Japan approves pioneering stem cell study for heart disease

17 September 2012 | News | By BioSpectrum Bureau

Multicenter Investigator-Sponsored Cell Therapy Study For Peripheral Artery Disease Approved In Japan

Cytori Therapeutics gets nod from Japan for stem cell treatment study

Cytori Therapeutics gets nod from Japan for stem cell treatment study

Singapore: Cytori Therapeutics announced that a 40-patient, multi-center investigator-sponsored and funded clinical study in Japan using the Celution System has been approved under the Ministry of Health, Labor and Welfare (MHLW) Guidelines on Clinical Research Using Human Stem Cells.

The study will investigate the use of patients' own adipose-derived stem and regenerative cells (ADRCs) processed by the Celution System for peripheral artery disease (PAD) or arteriosclerosis obliterans (AO). PAD or AO are common circulatory problems in which narrowed arteries reduce blood flow to the limbs.

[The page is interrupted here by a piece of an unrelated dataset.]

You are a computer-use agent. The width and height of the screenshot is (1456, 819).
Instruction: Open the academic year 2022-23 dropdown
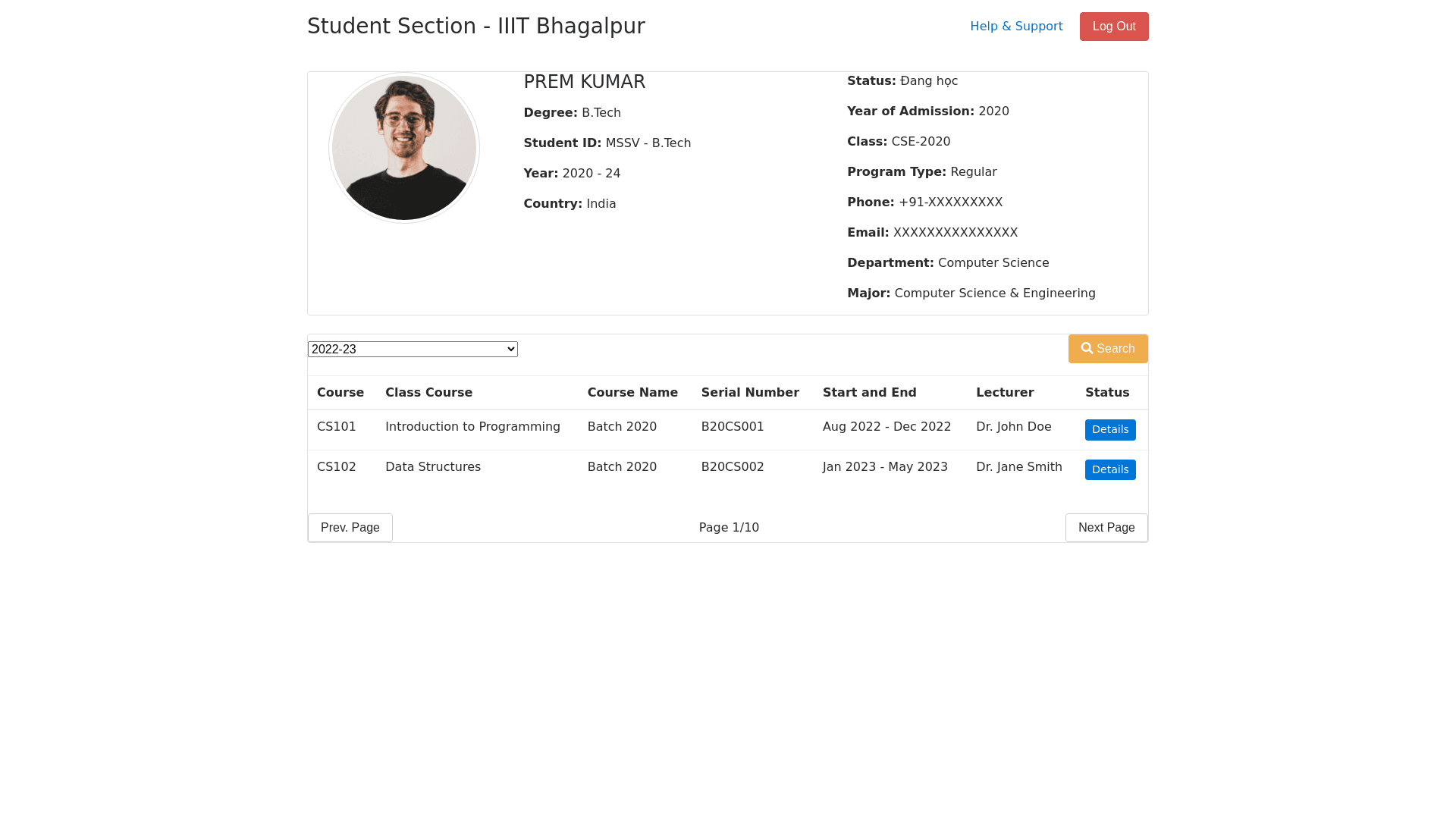click(x=413, y=349)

The principal investigator will be Dr Toyoaki Murohara, MD, professor and chairman, department of cardiology at the primary trial center, Nagoya University Graduate School of Medicine. The trial will include two additional Japanese sites.

"It has been reported by many researchers domestically (Japan) and overseas that transplantation of ADRCs stimulates vascularization of an ischemic area," said Dr Murohara. "Specifically, positive clinical results were reported with regards to the treatment for ischemic heart failure in Europe using ADRCs. Although Japan has lagged far behind in this field, I believe that approval by MHLW under the new clinical research guidelines to study ADRCs for limb ischemia is a big step for medical care of vascularization therapy in Japan."

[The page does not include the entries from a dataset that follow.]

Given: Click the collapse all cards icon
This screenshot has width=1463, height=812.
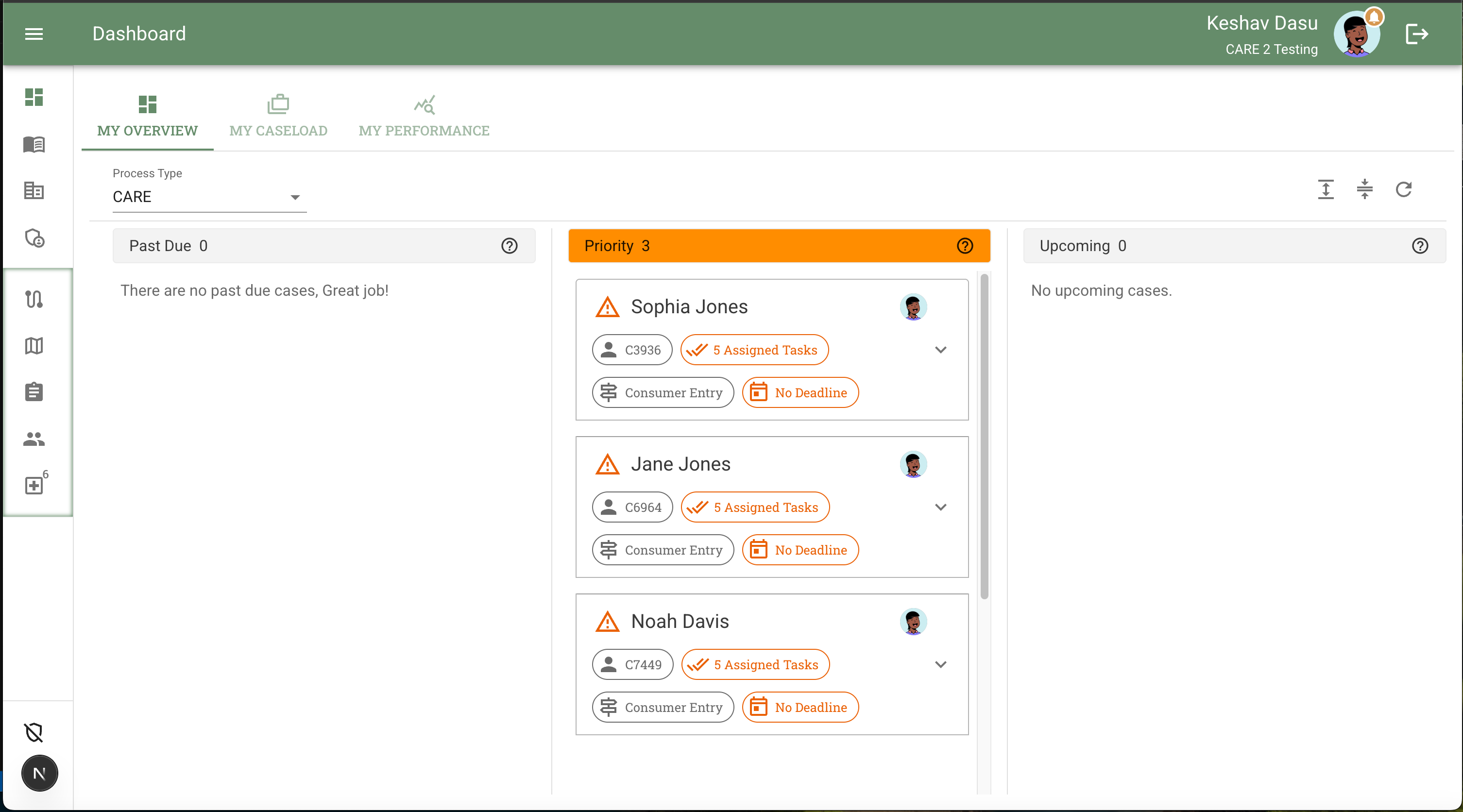Looking at the screenshot, I should 1364,189.
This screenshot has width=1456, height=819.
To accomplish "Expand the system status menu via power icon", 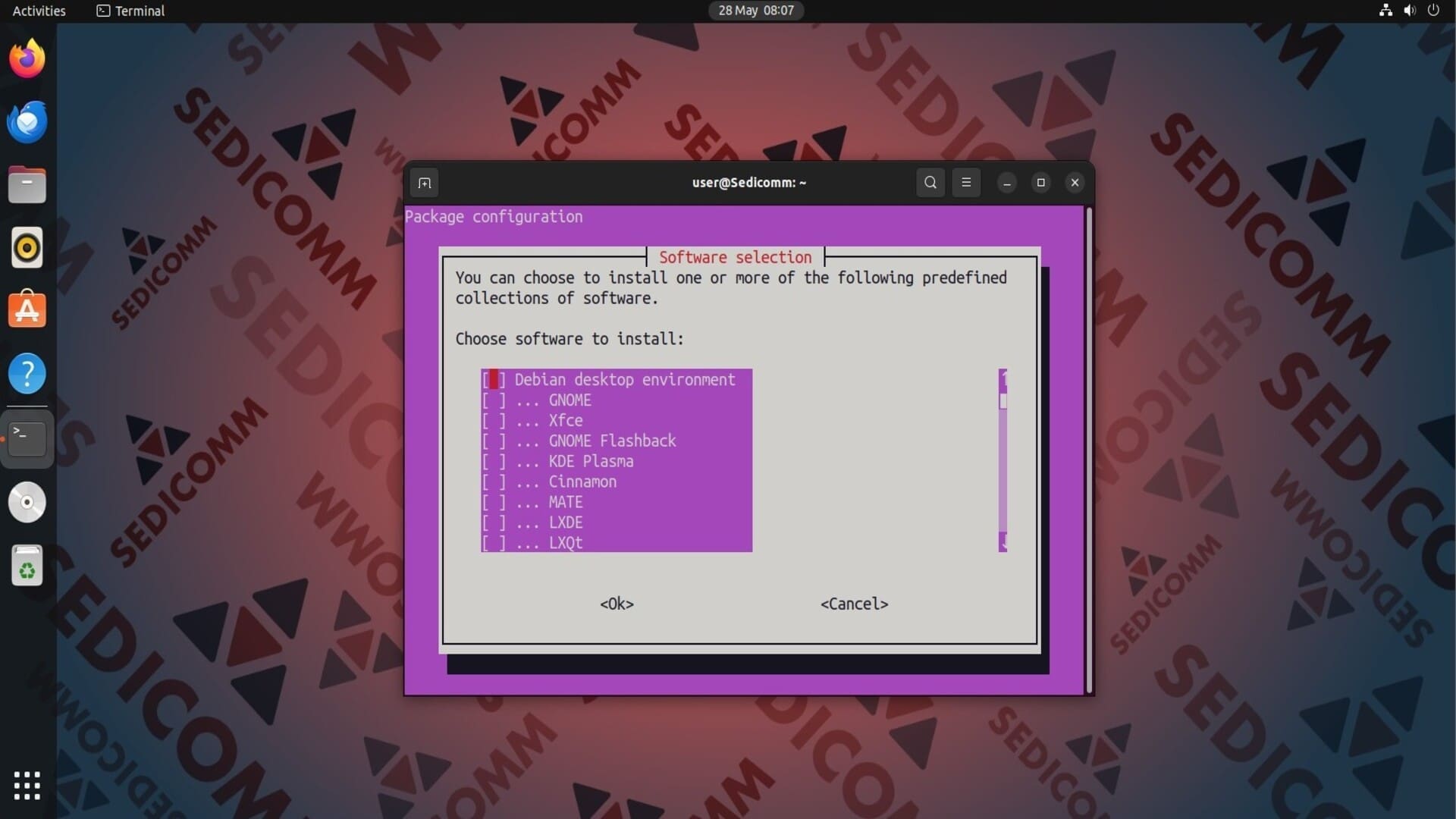I will point(1433,11).
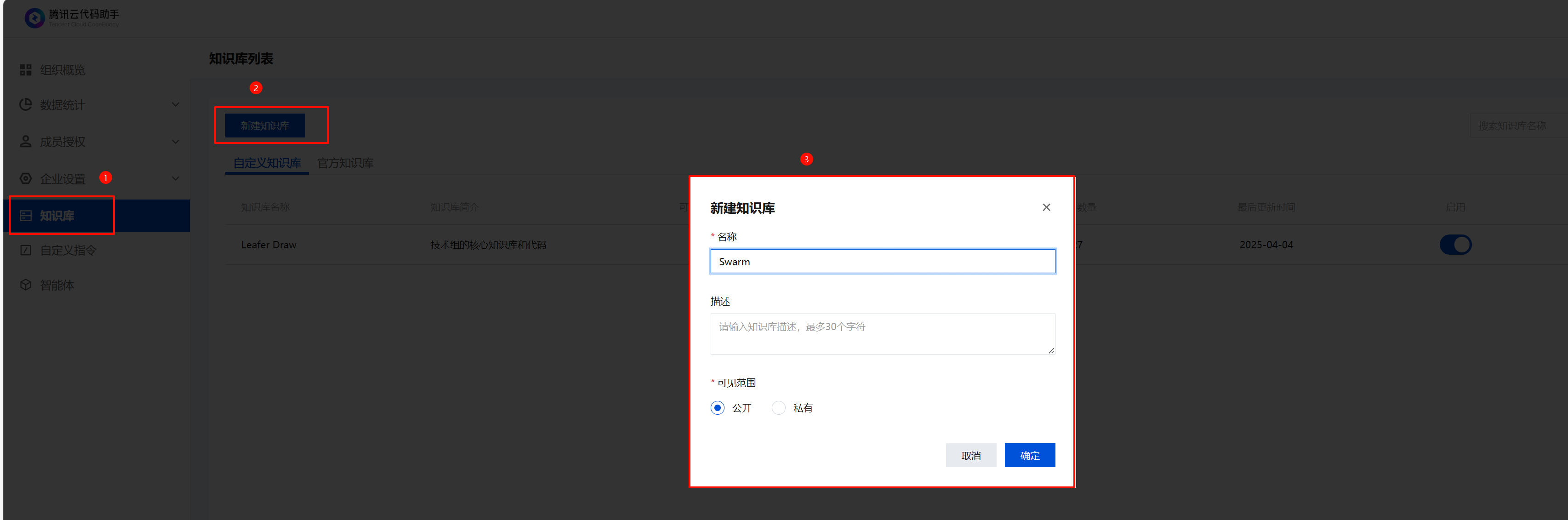Expand the 成员授权 menu chevron
Image resolution: width=1568 pixels, height=520 pixels.
(175, 142)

This multi-center, single arm study will enroll patients with peripheral artery disease, Burger's disease, or with severe limb ischemia caused by connective tissue disease. Each patient will receive an injection of their own ADRCs into the skeletal muscle at the affected area on the limb. Patients will undergo follow-up examinations at one week and at one, three and six months with primary endpoints of safety and limb salvage rate as compared to conventional treatment.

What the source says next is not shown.